Echo each of the records below word for word, leaving nothing out and changing nothing.

===== MATERIAL FOR THIS TASK =====

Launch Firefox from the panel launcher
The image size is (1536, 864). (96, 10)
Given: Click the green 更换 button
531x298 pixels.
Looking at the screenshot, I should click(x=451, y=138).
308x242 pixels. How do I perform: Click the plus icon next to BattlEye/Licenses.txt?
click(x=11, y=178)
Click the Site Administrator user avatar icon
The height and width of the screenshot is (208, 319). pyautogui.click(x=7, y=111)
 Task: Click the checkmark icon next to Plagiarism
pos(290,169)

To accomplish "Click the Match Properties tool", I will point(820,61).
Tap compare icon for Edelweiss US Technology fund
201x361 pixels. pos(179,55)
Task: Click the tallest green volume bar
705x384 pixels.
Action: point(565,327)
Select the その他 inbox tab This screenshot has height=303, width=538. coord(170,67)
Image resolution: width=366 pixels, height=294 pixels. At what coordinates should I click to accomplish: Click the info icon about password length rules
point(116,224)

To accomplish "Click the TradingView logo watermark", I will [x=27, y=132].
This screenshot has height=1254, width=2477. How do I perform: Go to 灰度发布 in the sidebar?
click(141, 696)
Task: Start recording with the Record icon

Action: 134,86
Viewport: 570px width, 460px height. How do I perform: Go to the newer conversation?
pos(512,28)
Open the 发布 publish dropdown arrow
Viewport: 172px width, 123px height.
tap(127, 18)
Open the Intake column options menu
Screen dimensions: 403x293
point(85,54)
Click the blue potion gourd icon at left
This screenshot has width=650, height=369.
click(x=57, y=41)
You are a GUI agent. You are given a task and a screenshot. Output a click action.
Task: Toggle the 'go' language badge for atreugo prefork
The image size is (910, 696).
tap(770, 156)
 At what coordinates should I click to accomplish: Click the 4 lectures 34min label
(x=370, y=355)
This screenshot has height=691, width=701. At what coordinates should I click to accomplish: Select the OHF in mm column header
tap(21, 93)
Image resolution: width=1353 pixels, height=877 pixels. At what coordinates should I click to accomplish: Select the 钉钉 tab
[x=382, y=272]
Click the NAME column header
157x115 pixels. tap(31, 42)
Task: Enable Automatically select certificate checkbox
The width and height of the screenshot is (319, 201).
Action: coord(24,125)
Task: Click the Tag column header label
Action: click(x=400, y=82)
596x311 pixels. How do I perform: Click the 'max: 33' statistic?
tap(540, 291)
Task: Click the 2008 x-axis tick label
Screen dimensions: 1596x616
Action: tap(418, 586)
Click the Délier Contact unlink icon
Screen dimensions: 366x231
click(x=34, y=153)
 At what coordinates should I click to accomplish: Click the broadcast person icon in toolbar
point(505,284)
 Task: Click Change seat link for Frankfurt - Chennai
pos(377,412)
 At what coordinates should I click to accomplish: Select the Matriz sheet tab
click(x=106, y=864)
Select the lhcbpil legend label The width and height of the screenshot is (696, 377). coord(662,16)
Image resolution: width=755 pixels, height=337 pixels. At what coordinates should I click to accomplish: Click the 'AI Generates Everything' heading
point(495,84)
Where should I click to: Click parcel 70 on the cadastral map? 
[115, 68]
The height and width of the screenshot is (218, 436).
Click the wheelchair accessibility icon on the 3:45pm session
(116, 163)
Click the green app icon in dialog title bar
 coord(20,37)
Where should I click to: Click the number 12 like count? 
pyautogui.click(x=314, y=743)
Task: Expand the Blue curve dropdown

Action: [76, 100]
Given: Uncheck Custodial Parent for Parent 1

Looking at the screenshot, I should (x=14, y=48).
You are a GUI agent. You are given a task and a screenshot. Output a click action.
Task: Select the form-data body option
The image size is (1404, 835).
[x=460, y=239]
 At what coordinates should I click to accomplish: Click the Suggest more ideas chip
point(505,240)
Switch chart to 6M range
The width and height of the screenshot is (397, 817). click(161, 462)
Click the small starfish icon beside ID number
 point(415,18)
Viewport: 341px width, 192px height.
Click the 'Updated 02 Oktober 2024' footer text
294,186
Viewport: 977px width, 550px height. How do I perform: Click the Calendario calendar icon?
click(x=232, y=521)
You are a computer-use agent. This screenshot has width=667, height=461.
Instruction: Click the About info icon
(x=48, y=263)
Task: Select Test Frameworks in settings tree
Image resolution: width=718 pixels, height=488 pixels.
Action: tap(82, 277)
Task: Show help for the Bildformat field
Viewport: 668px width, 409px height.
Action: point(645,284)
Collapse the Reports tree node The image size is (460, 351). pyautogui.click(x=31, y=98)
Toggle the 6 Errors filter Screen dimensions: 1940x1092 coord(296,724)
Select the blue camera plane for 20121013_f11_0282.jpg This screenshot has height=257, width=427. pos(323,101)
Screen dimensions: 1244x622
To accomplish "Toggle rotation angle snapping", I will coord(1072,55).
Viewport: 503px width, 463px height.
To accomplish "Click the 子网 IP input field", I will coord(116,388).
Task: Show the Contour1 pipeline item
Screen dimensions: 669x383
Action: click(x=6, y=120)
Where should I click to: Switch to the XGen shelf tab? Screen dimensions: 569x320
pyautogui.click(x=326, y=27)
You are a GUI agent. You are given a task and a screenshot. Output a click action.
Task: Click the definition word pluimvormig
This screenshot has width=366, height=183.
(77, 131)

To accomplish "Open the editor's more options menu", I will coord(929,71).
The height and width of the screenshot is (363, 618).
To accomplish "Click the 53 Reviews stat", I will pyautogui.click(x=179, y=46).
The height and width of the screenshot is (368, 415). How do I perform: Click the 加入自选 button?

=====

__REPLY TO THE TASK__
Launch Firefox from the panel launcher
The image size is (1536, 864). (96, 10)
Given: Click the green 更换 button
531x298 pixels.
Looking at the screenshot, I should click(x=451, y=138).
308x242 pixels. How do I perform: Click the plus icon next to BattlEye/Licenses.txt?
click(x=11, y=178)
Click the Site Administrator user avatar icon
The height and width of the screenshot is (208, 319). pyautogui.click(x=7, y=111)
 Task: Click the checkmark icon next to Plagiarism
pos(290,169)

To accomplish "Click the Match Properties tool", I will point(820,61).
Tap compare icon for Edelweiss US Technology fund
201x361 pixels. pos(179,55)
Task: Click the tallest green volume bar
705x384 pixels.
Action: point(565,327)
Select the その他 inbox tab This screenshot has height=303, width=538. coord(170,67)
Image resolution: width=366 pixels, height=294 pixels. At what coordinates should I click to accomplish: Click the info icon about password length rules
point(116,224)

To accomplish "Click the TradingView logo watermark", I will [x=27, y=132].
This screenshot has height=1254, width=2477. How do I perform: Go to 灰度发布 in the sidebar?
click(141, 696)
Task: Start recording with the Record icon

Action: 134,86
Viewport: 570px width, 460px height. How do I perform: Go to the newer conversation?
pos(512,28)
Open the 发布 publish dropdown arrow
Viewport: 172px width, 123px height.
tap(127, 18)
Open the Intake column options menu
Screen dimensions: 403x293
point(85,54)
Click the blue potion gourd icon at left
This screenshot has width=650, height=369.
click(x=57, y=41)
You are a GUI agent. You are given a task and a screenshot. Output a click action.
Task: Toggle the 'go' language badge for atreugo prefork
The image size is (910, 696).
tap(770, 156)
 At what coordinates should I click to accomplish: Click the 4 lectures 34min label
(x=370, y=355)
This screenshot has height=691, width=701. At what coordinates should I click to accomplish: Select the OHF in mm column header
tap(21, 93)
Image resolution: width=1353 pixels, height=877 pixels. At what coordinates should I click to accomplish: Select the 钉钉 tab
[x=382, y=272]
Click the NAME column header
157x115 pixels. tap(31, 42)
Task: Enable Automatically select certificate checkbox
The width and height of the screenshot is (319, 201).
Action: coord(24,125)
Task: Click the Tag column header label
Action: click(x=400, y=82)
596x311 pixels. How do I perform: Click the 'max: 33' statistic?
tap(540, 291)
Task: Click the 2008 x-axis tick label
Screen dimensions: 1596x616
Action: tap(418, 586)
Click the Délier Contact unlink icon
Screen dimensions: 366x231
click(x=34, y=153)
 At what coordinates should I click to accomplish: Click the broadcast person icon in toolbar
point(505,284)
 Task: Click Change seat link for Frankfurt - Chennai
pos(377,412)
 At what coordinates should I click to accomplish: Select the Matriz sheet tab
click(x=106, y=864)
Select the lhcbpil legend label The width and height of the screenshot is (696, 377). coord(662,16)
Image resolution: width=755 pixels, height=337 pixels. At what coordinates should I click to accomplish: Click the 'AI Generates Everything' heading
point(495,84)
Where should I click to: Click parcel 70 on the cadastral map? 
[115, 68]
The height and width of the screenshot is (218, 436).
Click the wheelchair accessibility icon on the 3:45pm session
(116, 163)
Click the green app icon in dialog title bar
 coord(20,37)
Where should I click to: Click the number 12 like count? 
pyautogui.click(x=314, y=743)
Task: Expand the Blue curve dropdown

Action: [76, 100]
Given: Uncheck Custodial Parent for Parent 1

Looking at the screenshot, I should (x=14, y=48).
You are a GUI agent. You are given a task and a screenshot. Output a click action.
Task: Select the form-data body option
The image size is (1404, 835).
[x=460, y=239]
 At what coordinates should I click to accomplish: Click the Suggest more ideas chip
point(505,240)
Switch chart to 6M range
The width and height of the screenshot is (397, 817). click(161, 462)
Click the small starfish icon beside ID number
 point(415,18)
Viewport: 341px width, 192px height.
Click the 'Updated 02 Oktober 2024' footer text
294,186
Viewport: 977px width, 550px height. How do I perform: Click the Calendario calendar icon?
click(x=232, y=521)
You are a computer-use agent. This screenshot has width=667, height=461.
Instruction: Click the About info icon
(x=48, y=263)
Task: Select Test Frameworks in settings tree
Image resolution: width=718 pixels, height=488 pixels.
Action: tap(82, 277)
Task: Show help for the Bildformat field
Viewport: 668px width, 409px height.
Action: point(645,284)
Collapse the Reports tree node The image size is (460, 351). pyautogui.click(x=31, y=98)
Toggle the 6 Errors filter Screen dimensions: 1940x1092 coord(296,724)
Select the blue camera plane for 20121013_f11_0282.jpg This screenshot has height=257, width=427. pos(323,101)
Screen dimensions: 1244x622
To accomplish "Toggle rotation angle snapping", I will coord(1072,55).
Viewport: 503px width, 463px height.
To accomplish "Click the 子网 IP input field", I will coord(116,388).
Task: Show the Contour1 pipeline item
Screen dimensions: 669x383
Action: click(x=6, y=120)
Where should I click to: Switch to the XGen shelf tab? Screen dimensions: 569x320
pyautogui.click(x=326, y=27)
You are a GUI agent. You are given a task and a screenshot. Output a click action.
Task: Click the definition word pluimvormig
This screenshot has width=366, height=183.
(77, 131)

To accomplish "Open the editor's more options menu", I will coord(929,71).
The height and width of the screenshot is (363, 618).
To accomplish "Click the 53 Reviews stat", I will pyautogui.click(x=179, y=46).
The height and width of the screenshot is (368, 415). How do I perform: Click the 加入自选 button?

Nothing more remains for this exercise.